Short‐chain enoyl‐CoA hydratase (SCEH or ECHS1) deficiency is a rare inborn error of metabolism caused by biallelic mutations in the gene ECHS1. Clinical presentation includes infantile‐onset severe developmental delay, regression, seizures, elevated lactate, and brain MRI abnormalities consistent with Leigh syndrome.
Our mission is to fund ECHS1 gene therapy research at UT Southwestern Medical Center in Dallas, Texas. As there is no cure or treatment for our children’s disease, gene therapy is the only chance for several rare genetic diseases such as ECHS1 Leigh-like syndrome. Our hope is that this research project will lead to a clinical trial, which would be the first step in finding a cure for this devastating disease.

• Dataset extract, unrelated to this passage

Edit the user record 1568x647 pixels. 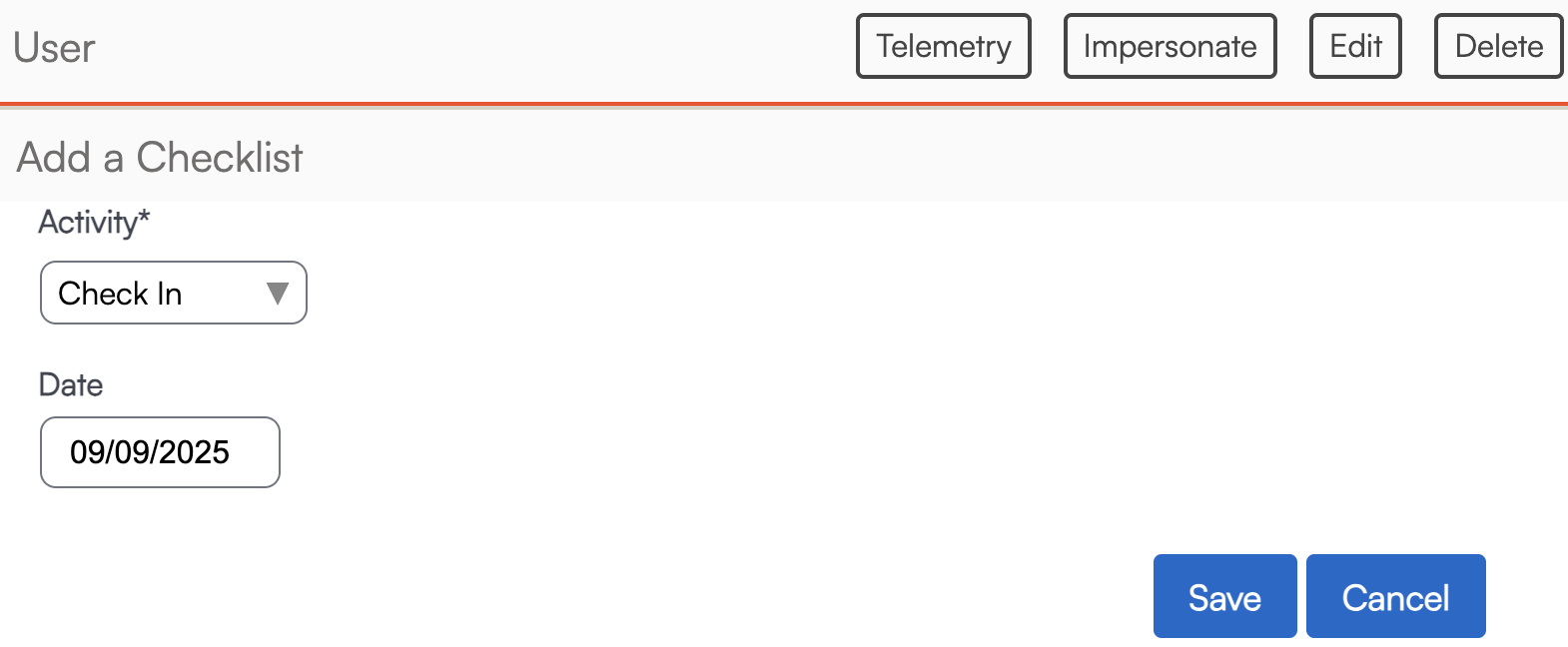pyautogui.click(x=1355, y=46)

The pediatric neurology team at UT Southwestern Medical Center is dedicated to finding treatments for a range of neurodegenerative conditions, and this project will be an important step in finding a viable treatment for many other diseases related to genetic and mitochondrial defects.

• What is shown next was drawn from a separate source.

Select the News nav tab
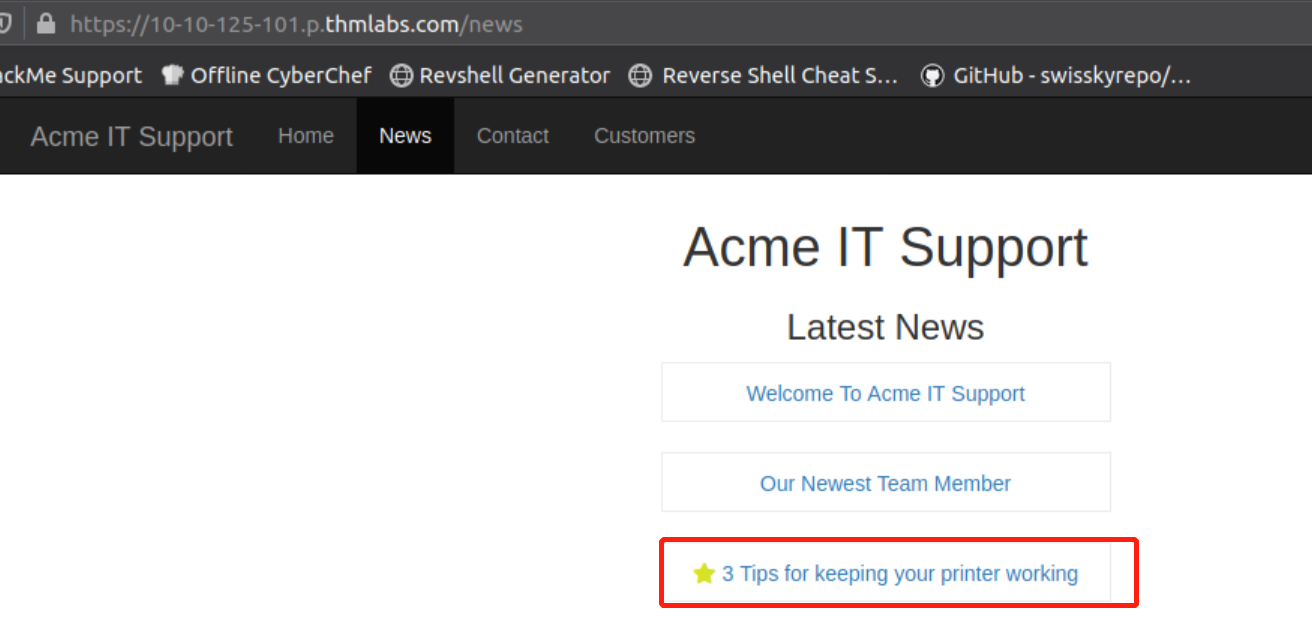The height and width of the screenshot is (631, 1312). click(405, 136)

Currently, there is no cure for ECHS1 Deficiency. The families of the affected children have a mission to raise 700.000 USD. As a first step, 350.000 USD is needed to fund the preclinical research for ECHS1 Deficiency at UT Southwestern, Dallas, Texas, where scientists can focus on developing the ECHS1 Deficiency gene therapy. After the preclinical research, another 350.000 USD is needed for the toxicology study to submit the research results for FDA approval.
As of April 2021, a total of 420.000 USD has been transferred by the families to a dedicated account at UT Southwestern Medical Center.